GLITTER – Alex Baker
GLITTER – Alex Baker
GLITTER
by Alex Baker
(031)
Alex Baker is a modern day incarnation of a storybook vagabond. Picture the stick with the polka dot bandana tied into a round bundle with her worldly belongings over her shoulder, perpetually on the the road. Our friendship has spanned most of a decade now, and it has entirely been beautiful comings and goings.
Glitter, her first chapbook, manages to artfully capture that spirit while being rooted in few particular places; most prominently the state of Maine and Oaxaca, Mexico. More places appear, if only between the lines. What we experience in these vignettes is a pulse on the magic in the moment a campfire is going to make it, the late night loneliness in wondering about other lives we could be living, the travel moments where you drink the juice and the technicolor saturation fills the lens.
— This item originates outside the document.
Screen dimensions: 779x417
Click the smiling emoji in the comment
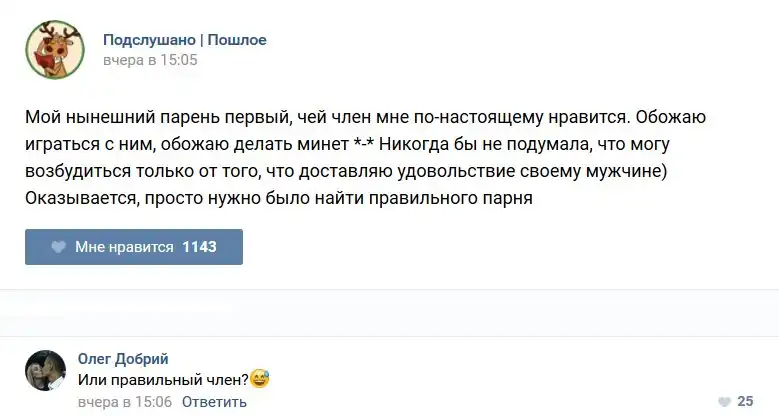coord(260,380)
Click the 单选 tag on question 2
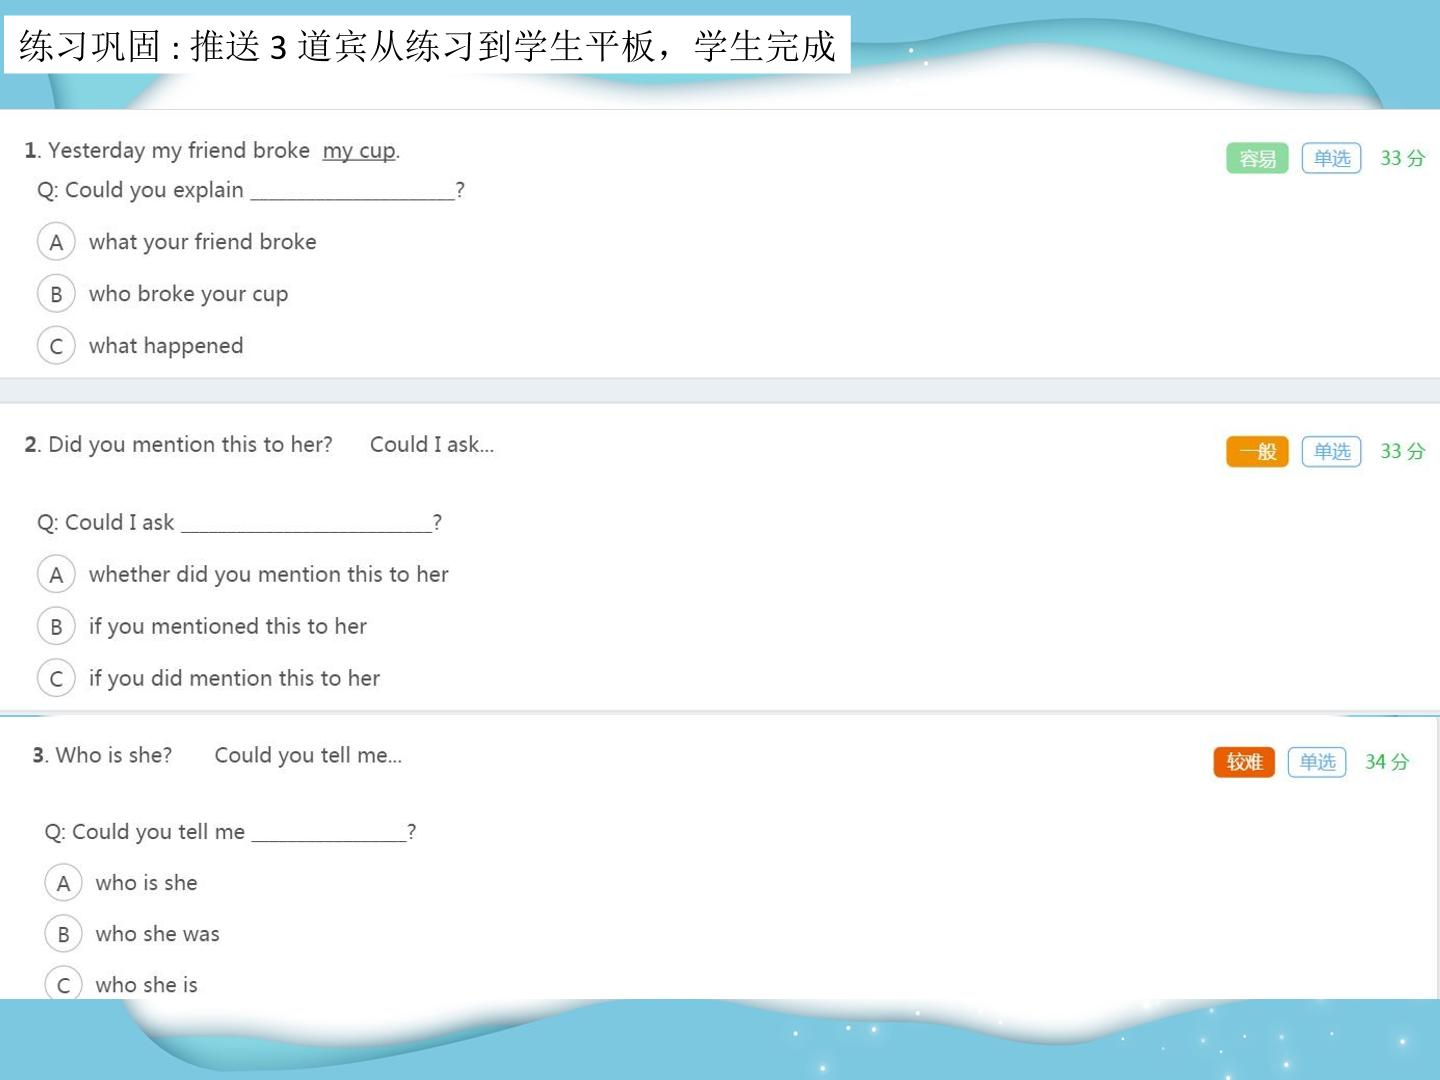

Accompanied by 12 of Alex’s color film photos, printed by our friends at Pine Island Press. This is our first ever simultaneous release of two dust jackets– both of them with their own glitter. Pearl is limited to 50 copies, and Twilight is limited to 100, both printed with metallic jade colored ink.
excerpts:
I spend the afternoon at the cove with my book before rambling up the rocks toward the farm. I anticipate a swarm of farmers on the two sauna steps, muscles loosening, dirt collecting. I open the glass door to find no one inside, steam rising from the smooth stones. My claustrophobia can overtake me, especially in extreme heat. I started biking in the city in an effort to avoid the panic I felt in the summer subways. I enter the sauna with just a towel, leaving my drinking water outside. I press the door back open immediately, desperate to ease my fear of the door locking behind me. Could the influx of pressure be different tonight because there’s only one body in it? I watch the wood stove breathe. I cry sweat. The pond outside turns into a mirage, a delectable lure I don’t let myself follow. I think about night runs I went on in the city across the bridges. Street lights burnt out as I approached them. In the sauna, there’s a piece of mica on the bench. My friend left it for me; she’s been telling me about how it was once used to make mirrors. These silicate minerals line the path up to the hill cabin on her inherited property. I finger the mica, silver flakes dusting my palms.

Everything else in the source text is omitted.